HOUSTON- Houston ranked sixteenth in the nation for total installed solar photovoltaic (PV) capacity in the eighth edition of Environment Texas Research & Policy Center’s report Shining Cities: The Top U.S. Cities for Solar Energy. The report, which is the most comprehensive survey available of installed solar capacity in major U.S. cities, found that Houston nearly doubled its total solar capacity between the end of 2019 and the end of 2021. The city is now home to 81.4 megawatts of solar capacity total, which comes out to about 35 watts per person.
This rapid solar growth builds on several years of progress. Previous editions of Shining Cities, released in April of 2019 and May of 2020, found that Houston had similarly more than doubled its solar capacity from 2017 to 2018 and again from 2018 to 2019. This edition of the survey tracked data through December 2021.
“The Bayou City once again stands out as a solar leader,’ said Luke Metzger, executive director of Environment Texas Research & Policy Center. “This Earth Week, I’m struck by how far we’ve come toward tapping the immense power of the sun – the last few editions of this report go to show just how much progress we’ve made here in Texas. Houston’s leadership on solar to date has helped secure a cleaner environment, healthier community and more resilient future.”
Houston has taken several actions to help promote solar energy within the past few years. In April 2020, the city adopted a Climate Action Plan, which set a target of generating 5 million MWh of electricity from local solar projects per year – which would be enough to power about 350,000 average Texas homes and would require about 3,358 MW of solar capacity – by 2050. The city has leased an old landfill to be the site of the nation’s largest urban solar farm. In April 2021, the city launched a solar co-op program in partnership with Solar United Neighbors, which aims to help more Houston residents go solar. And as of this month, Houston home builders must either install solar or construct houses which can easily incorporate solar PV later.
“We’re proud of Houston’s leadership on clean renewable energy and climate,” said Houston Mayor Sylvester Turner. “By setting big goals to grow solar here at home and helping more Texans see the benefits of solar for themselves, we are both setting an example for our peers to follow and ensuring a better future for our community.”
Beyond the findings in Texas, the report noted that the United States now has 121.4 gigawatts of solar photovoltaic capacity installed. That’s enough solar energy to power more than 23 million homes. Additionally, the report found that 15 major U.S. cities recorded a tenfold increase in their solar capacity between 2014 and 2022.
Nationally, Honolulu placed first for solar energy capacity per capita, while Los Angeles finished No. 1 in total solar energy capacity installed. San Antonio led the South Central region and the state, ranking fifth in the nation for solar capacity per capita and earning the designation of “Solar Superstar,” with 247.4 solar watts per person. Austin Energy had the most solar per capita for total solar (installed both inside and outside the service territory) among surveyed municipally owned utilities with 3,119.8 watts per person.
These numbers tell the story of progress driven by pro-solar policies, many of which are outlined in the report.
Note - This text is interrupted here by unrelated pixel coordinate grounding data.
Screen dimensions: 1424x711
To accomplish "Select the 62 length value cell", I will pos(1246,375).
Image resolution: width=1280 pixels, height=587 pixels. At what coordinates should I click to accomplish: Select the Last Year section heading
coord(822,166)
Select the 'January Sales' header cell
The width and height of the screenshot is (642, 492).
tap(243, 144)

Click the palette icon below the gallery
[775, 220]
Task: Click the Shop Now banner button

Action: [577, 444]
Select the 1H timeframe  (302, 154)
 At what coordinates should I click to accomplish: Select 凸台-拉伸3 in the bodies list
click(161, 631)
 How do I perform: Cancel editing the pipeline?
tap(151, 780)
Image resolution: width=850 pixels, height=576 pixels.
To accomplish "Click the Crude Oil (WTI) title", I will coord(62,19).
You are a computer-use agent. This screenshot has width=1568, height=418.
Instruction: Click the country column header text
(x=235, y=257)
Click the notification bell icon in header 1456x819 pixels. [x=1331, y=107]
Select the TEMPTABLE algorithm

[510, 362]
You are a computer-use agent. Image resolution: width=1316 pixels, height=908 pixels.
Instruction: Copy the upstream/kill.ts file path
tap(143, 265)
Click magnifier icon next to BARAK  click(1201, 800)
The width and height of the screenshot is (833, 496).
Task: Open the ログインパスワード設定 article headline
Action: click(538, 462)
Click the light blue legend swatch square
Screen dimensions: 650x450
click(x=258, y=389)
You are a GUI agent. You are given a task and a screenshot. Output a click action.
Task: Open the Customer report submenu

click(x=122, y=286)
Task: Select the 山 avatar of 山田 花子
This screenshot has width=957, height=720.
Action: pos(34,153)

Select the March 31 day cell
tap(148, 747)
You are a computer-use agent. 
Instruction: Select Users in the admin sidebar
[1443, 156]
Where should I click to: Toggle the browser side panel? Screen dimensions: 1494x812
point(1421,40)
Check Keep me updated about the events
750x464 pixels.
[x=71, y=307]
Some of those include bulk purchasing programs to help residents obtain their power from local solar projects and automated permitting processes that make approvals for rooftop projects quick and affordable.
“I’m so proud to see the leadership of Texas cities, including Houston, featured in this national solar survey,” said Metzger. “But we can’t stop here. Our solar potential is practically limitless, and we can do so much more to tap that potential. We need continued commitment from local leaders across the state, on Earth Day and every day, to pick up the pace of progress even more in the years to come.”
Environment Texas Research & Policy Center works for clean air, clean water, clean energy, wildlife and open spaces, and a livable climate.